* **TASK INSTRUCTIONS**: Please reproduce each line of the data below as it stands.

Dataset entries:
═══

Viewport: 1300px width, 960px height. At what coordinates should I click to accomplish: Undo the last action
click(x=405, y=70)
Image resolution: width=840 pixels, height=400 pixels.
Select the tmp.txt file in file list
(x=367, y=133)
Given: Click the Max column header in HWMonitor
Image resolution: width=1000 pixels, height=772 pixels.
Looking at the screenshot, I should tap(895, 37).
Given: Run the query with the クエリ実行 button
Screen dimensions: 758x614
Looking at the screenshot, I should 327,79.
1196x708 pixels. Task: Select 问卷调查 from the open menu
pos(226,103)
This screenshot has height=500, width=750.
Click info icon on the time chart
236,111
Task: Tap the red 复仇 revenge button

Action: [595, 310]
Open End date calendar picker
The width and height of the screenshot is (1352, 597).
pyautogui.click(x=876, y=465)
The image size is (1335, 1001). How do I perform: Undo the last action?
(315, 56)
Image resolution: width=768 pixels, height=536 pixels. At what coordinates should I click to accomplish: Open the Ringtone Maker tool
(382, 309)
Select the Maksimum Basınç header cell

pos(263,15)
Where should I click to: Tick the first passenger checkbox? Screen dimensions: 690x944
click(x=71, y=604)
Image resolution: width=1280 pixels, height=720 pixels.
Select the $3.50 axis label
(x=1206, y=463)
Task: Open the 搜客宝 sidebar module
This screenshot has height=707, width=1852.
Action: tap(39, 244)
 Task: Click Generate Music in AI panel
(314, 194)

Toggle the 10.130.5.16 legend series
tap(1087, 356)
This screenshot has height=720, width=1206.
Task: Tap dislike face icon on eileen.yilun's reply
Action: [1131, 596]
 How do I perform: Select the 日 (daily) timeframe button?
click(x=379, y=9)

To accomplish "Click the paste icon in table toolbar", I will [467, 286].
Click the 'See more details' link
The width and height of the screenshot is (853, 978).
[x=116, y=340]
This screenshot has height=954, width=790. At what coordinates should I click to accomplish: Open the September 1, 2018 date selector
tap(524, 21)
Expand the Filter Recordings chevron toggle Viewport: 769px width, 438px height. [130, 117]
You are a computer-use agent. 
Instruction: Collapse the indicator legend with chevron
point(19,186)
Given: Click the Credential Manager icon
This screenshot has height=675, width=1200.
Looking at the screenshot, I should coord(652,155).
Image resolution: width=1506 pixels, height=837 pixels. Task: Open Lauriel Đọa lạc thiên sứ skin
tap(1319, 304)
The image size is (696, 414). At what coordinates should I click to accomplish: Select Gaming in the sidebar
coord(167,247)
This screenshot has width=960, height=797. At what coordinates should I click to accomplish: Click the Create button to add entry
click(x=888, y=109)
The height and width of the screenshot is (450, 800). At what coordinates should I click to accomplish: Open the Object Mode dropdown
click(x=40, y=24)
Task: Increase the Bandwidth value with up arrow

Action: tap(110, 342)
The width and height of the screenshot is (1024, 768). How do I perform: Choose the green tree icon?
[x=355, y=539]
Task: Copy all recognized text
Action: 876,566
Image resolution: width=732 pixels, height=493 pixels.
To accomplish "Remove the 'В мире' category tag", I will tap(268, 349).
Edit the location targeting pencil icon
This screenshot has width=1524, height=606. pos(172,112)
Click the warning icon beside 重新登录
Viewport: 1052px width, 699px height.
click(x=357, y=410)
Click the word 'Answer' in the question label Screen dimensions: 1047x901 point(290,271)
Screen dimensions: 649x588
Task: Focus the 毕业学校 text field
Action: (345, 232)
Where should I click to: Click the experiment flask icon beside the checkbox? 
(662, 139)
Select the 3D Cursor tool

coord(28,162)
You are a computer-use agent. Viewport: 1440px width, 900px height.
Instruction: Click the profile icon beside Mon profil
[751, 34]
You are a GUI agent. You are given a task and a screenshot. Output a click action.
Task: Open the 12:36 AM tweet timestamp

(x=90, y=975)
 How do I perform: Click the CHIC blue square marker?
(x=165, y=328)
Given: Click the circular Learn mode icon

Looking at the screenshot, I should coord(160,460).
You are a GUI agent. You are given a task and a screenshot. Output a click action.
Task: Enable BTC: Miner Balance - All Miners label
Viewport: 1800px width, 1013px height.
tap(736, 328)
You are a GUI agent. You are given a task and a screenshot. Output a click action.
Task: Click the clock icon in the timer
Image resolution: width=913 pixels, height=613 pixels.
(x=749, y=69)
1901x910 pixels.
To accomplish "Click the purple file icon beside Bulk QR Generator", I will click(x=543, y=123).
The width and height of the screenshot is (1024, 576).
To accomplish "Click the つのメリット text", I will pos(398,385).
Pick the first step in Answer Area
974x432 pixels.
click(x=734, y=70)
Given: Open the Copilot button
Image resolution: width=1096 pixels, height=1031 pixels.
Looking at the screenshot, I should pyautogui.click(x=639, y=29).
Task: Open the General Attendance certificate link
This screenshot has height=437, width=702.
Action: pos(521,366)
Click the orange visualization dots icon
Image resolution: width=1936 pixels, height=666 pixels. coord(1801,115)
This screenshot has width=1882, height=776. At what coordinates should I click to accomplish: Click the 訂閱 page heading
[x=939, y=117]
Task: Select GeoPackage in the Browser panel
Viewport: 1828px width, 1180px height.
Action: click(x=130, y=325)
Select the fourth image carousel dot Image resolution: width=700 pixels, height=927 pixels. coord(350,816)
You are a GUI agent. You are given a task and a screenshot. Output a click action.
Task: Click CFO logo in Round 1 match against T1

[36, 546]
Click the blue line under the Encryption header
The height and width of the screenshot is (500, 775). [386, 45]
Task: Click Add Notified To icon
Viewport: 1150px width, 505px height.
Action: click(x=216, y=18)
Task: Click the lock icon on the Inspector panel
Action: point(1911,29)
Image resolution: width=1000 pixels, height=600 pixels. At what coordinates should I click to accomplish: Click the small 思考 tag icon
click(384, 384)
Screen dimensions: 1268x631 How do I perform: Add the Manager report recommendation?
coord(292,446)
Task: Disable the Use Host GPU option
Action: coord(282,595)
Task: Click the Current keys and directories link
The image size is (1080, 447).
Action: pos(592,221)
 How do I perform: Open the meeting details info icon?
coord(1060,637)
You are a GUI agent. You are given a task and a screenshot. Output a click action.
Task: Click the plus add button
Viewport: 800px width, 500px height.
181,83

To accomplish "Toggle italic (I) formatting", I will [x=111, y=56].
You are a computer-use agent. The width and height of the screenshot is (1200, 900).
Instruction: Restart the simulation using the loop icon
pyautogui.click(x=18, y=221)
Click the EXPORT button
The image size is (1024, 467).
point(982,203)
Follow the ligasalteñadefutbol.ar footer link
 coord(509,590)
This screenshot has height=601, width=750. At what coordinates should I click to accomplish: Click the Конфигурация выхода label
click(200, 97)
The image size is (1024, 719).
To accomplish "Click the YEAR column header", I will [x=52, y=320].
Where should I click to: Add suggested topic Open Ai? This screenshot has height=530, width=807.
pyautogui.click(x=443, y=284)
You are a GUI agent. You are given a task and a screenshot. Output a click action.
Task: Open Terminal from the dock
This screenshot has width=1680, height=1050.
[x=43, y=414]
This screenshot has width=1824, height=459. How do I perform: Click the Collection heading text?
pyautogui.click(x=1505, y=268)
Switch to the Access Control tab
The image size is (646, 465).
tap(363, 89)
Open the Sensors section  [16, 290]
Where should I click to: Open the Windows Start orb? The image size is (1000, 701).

═══

* **RESULT**:
Viewport: 1300px width, 960px height. At what coordinates should I click to accomplish: Undo the last action
click(x=405, y=70)
Image resolution: width=840 pixels, height=400 pixels.
Select the tmp.txt file in file list
(x=367, y=133)
Given: Click the Max column header in HWMonitor
Image resolution: width=1000 pixels, height=772 pixels.
Looking at the screenshot, I should tap(895, 37).
Given: Run the query with the クエリ実行 button
Screen dimensions: 758x614
Looking at the screenshot, I should 327,79.
1196x708 pixels. Task: Select 问卷调查 from the open menu
pos(226,103)
This screenshot has height=500, width=750.
Click info icon on the time chart
236,111
Task: Tap the red 复仇 revenge button

Action: [595, 310]
Open End date calendar picker
The width and height of the screenshot is (1352, 597).
pyautogui.click(x=876, y=465)
The image size is (1335, 1001). How do I perform: Undo the last action?
(315, 56)
Image resolution: width=768 pixels, height=536 pixels. At what coordinates should I click to accomplish: Open the Ringtone Maker tool
(382, 309)
Select the Maksimum Basınç header cell

pos(263,15)
Where should I click to: Tick the first passenger checkbox? Screen dimensions: 690x944
click(x=71, y=604)
Image resolution: width=1280 pixels, height=720 pixels.
Select the $3.50 axis label
(x=1206, y=463)
Task: Open the 搜客宝 sidebar module
This screenshot has height=707, width=1852.
Action: tap(39, 244)
 Task: Click Generate Music in AI panel
(314, 194)

Toggle the 10.130.5.16 legend series
tap(1087, 356)
This screenshot has height=720, width=1206.
Task: Tap dislike face icon on eileen.yilun's reply
Action: [1131, 596]
 How do I perform: Select the 日 (daily) timeframe button?
click(x=379, y=9)

To accomplish "Click the paste icon in table toolbar", I will [467, 286].
Click the 'See more details' link
The width and height of the screenshot is (853, 978).
[x=116, y=340]
This screenshot has height=954, width=790. At what coordinates should I click to accomplish: Open the September 1, 2018 date selector
tap(524, 21)
Expand the Filter Recordings chevron toggle Viewport: 769px width, 438px height. [130, 117]
You are a computer-use agent. 
Instruction: Collapse the indicator legend with chevron
point(19,186)
Given: Click the Credential Manager icon
This screenshot has height=675, width=1200.
Looking at the screenshot, I should coord(652,155).
Image resolution: width=1506 pixels, height=837 pixels. Task: Open Lauriel Đọa lạc thiên sứ skin
tap(1319, 304)
The image size is (696, 414). At what coordinates should I click to accomplish: Select Gaming in the sidebar
coord(167,247)
This screenshot has width=960, height=797. At what coordinates should I click to accomplish: Click the Create button to add entry
click(x=888, y=109)
The height and width of the screenshot is (450, 800). At what coordinates should I click to accomplish: Open the Object Mode dropdown
click(x=40, y=24)
Task: Increase the Bandwidth value with up arrow

Action: tap(110, 342)
The width and height of the screenshot is (1024, 768). How do I perform: Choose the green tree icon?
[x=355, y=539]
Task: Copy all recognized text
Action: 876,566
Image resolution: width=732 pixels, height=493 pixels.
To accomplish "Remove the 'В мире' category tag", I will tap(268, 349).
Edit the location targeting pencil icon
This screenshot has width=1524, height=606. pos(172,112)
Click the warning icon beside 重新登录
Viewport: 1052px width, 699px height.
click(x=357, y=410)
Click the word 'Answer' in the question label Screen dimensions: 1047x901 point(290,271)
Screen dimensions: 649x588
Task: Focus the 毕业学校 text field
Action: (345, 232)
Where should I click to: Click the experiment flask icon beside the checkbox? 
(662, 139)
Select the 3D Cursor tool

coord(28,162)
You are a computer-use agent. Viewport: 1440px width, 900px height.
Instruction: Click the profile icon beside Mon profil
[751, 34]
You are a GUI agent. You are given a task and a screenshot. Output a click action.
Task: Open the 12:36 AM tweet timestamp

(x=90, y=975)
 How do I perform: Click the CHIC blue square marker?
(x=165, y=328)
Given: Click the circular Learn mode icon

Looking at the screenshot, I should coord(160,460).
You are a GUI agent. You are given a task and a screenshot. Output a click action.
Task: Enable BTC: Miner Balance - All Miners label
Viewport: 1800px width, 1013px height.
tap(736, 328)
You are a GUI agent. You are given a task and a screenshot. Output a click action.
Task: Click the clock icon in the timer
Image resolution: width=913 pixels, height=613 pixels.
(x=749, y=69)
1901x910 pixels.
To accomplish "Click the purple file icon beside Bulk QR Generator", I will click(x=543, y=123).
The width and height of the screenshot is (1024, 576).
To accomplish "Click the つのメリット text", I will pos(398,385).
Pick the first step in Answer Area
974x432 pixels.
click(x=734, y=70)
Given: Open the Copilot button
Image resolution: width=1096 pixels, height=1031 pixels.
Looking at the screenshot, I should pyautogui.click(x=639, y=29).
Task: Open the General Attendance certificate link
This screenshot has height=437, width=702.
Action: pos(521,366)
Click the orange visualization dots icon
Image resolution: width=1936 pixels, height=666 pixels. coord(1801,115)
This screenshot has width=1882, height=776. At what coordinates should I click to accomplish: Click the 訂閱 page heading
[x=939, y=117]
Task: Select GeoPackage in the Browser panel
Viewport: 1828px width, 1180px height.
Action: click(x=130, y=325)
Select the fourth image carousel dot Image resolution: width=700 pixels, height=927 pixels. coord(350,816)
You are a GUI agent. You are given a task and a screenshot. Output a click action.
Task: Click CFO logo in Round 1 match against T1

[36, 546]
Click the blue line under the Encryption header
The height and width of the screenshot is (500, 775). [386, 45]
Task: Click Add Notified To icon
Viewport: 1150px width, 505px height.
Action: click(x=216, y=18)
Task: Click the lock icon on the Inspector panel
Action: point(1911,29)
Image resolution: width=1000 pixels, height=600 pixels. At what coordinates should I click to accomplish: Click the small 思考 tag icon
click(384, 384)
Screen dimensions: 1268x631 How do I perform: Add the Manager report recommendation?
coord(292,446)
Task: Disable the Use Host GPU option
Action: coord(282,595)
Task: Click the Current keys and directories link
The image size is (1080, 447).
Action: pos(592,221)
 How do I perform: Open the meeting details info icon?
coord(1060,637)
You are a GUI agent. You are given a task and a screenshot. Output a click action.
Task: Click the plus add button
Viewport: 800px width, 500px height.
181,83

To accomplish "Toggle italic (I) formatting", I will [x=111, y=56].
You are a computer-use agent. The width and height of the screenshot is (1200, 900).
Instruction: Restart the simulation using the loop icon
pyautogui.click(x=18, y=221)
Click the EXPORT button
The image size is (1024, 467).
point(982,203)
Follow the ligasalteñadefutbol.ar footer link
 coord(509,590)
This screenshot has height=601, width=750. At what coordinates should I click to accomplish: Click the Конфигурация выхода label
click(200, 97)
The image size is (1024, 719).
To accomplish "Click the YEAR column header", I will [x=52, y=320].
Where should I click to: Add suggested topic Open Ai? This screenshot has height=530, width=807.
pyautogui.click(x=443, y=284)
You are a GUI agent. You are given a task and a screenshot. Output a click action.
Task: Open Terminal from the dock
This screenshot has width=1680, height=1050.
[x=43, y=414]
This screenshot has width=1824, height=459. How do I perform: Click the Collection heading text?
pyautogui.click(x=1505, y=268)
Switch to the Access Control tab
The image size is (646, 465).
tap(363, 89)
Open the Sensors section  [16, 290]
Where should I click to: Open the Windows Start orb? The image size is (1000, 701).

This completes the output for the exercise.